It had been set to hear the case next month, but the U.S. Supreme Court sidelined arguments Friday on the secret grand jury materials behind former special counsel Robert Mueller’s report on Russian interference in the 2016 election.

WASHINGTON (CN) — It had been set to hear the case next month, but the U.S. Supreme Court sidelined arguments Friday on the secret grand jury materials behind former special counsel Robert Mueller’s report on Russian interference in the 2016 election.

Citing the electoral college victory of President-elect Joe Biden, the House Judiciary Committee asked the high court on Tuesday to remove the argument from its December calendar.

Though they note that investigations into Trump’s misconduct remain ongoing, Democrats say the Judiciary Committee will need to reevaluate its pursuit of the 400 pages of grand jury information come in the new year. President Donald Trump’s Justice Department did not oppose the request, and the justices removed the argument in a Friday order list. 

It was the Justice Department that had sought Supreme Court intervention, securing a temporary stay on the materials’ release after the D.C. Circuit ordered them disclosed in March.

House Democrats had previously argued that grand jury materials are paramount to future impeachment proceedings.

In addition to scrubbing the grand jury records case, Friday’s order list includes writs of certiorari to two cases, one of which stems from a traffic stop on land belonging to the Crow Tribe of Indians in Montana.

The petition notes that tribal police officer James Saylor was driving on the highway late at night when he noticed a truck with heavily tinted windows parked on the shoulder of the road, lights on and engine running.
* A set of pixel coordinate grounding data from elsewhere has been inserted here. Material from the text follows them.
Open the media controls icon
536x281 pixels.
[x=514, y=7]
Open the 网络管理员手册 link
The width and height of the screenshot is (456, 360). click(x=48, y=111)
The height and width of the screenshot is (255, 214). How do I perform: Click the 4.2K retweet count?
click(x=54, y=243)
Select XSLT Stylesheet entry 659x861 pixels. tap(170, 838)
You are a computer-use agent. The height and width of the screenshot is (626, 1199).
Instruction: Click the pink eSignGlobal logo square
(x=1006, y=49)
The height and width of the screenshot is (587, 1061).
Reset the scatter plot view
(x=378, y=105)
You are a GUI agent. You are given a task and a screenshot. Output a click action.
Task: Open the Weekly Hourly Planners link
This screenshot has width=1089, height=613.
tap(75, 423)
Joshua Cooley, the driver, allegedly first caught the officer’s interest with his watery and bloodshot eyes. As Saylor questioned the man further, he also also observed two semiautomatic firearms in the front passenger seat.

Cooley was arrested and a further search of the truck turned up a loaded semiautomatic pistol, along with methamphetamine and drug paraphernalia.
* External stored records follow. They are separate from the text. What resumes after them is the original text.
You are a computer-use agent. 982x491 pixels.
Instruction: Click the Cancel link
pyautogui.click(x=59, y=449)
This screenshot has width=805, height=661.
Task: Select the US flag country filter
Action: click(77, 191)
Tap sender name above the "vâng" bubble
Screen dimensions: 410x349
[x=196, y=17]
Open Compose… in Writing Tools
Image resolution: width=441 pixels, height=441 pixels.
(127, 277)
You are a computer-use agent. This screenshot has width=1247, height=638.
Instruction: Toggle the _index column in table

Though Cooley was then indicted on federal charges, the Ninth Circuit affirmed that the evidence Saylor had gathered from the traffic stop was inadmissible because Cooley was not a member of the tribe.

Per its custom, the Supreme Court did not issue any comment Friday in taking up the government’s case to revive Cooley’s prosecution.

The second case that the court agreed Friday to hear involves a Rhode Island man who had to bring a federal lawsuit to win back the guns taken from him as part of a wellness check.

Edward Caniglia, 68, seeks to revive claims that the warrantless entry into his home and seizure of his property violated the Fourth Amendment.

Though a federal judge found that Caniglia’s due-process rights had been violated, the court also said that the “community caretaking” exception covered the warrantless entry and seizures.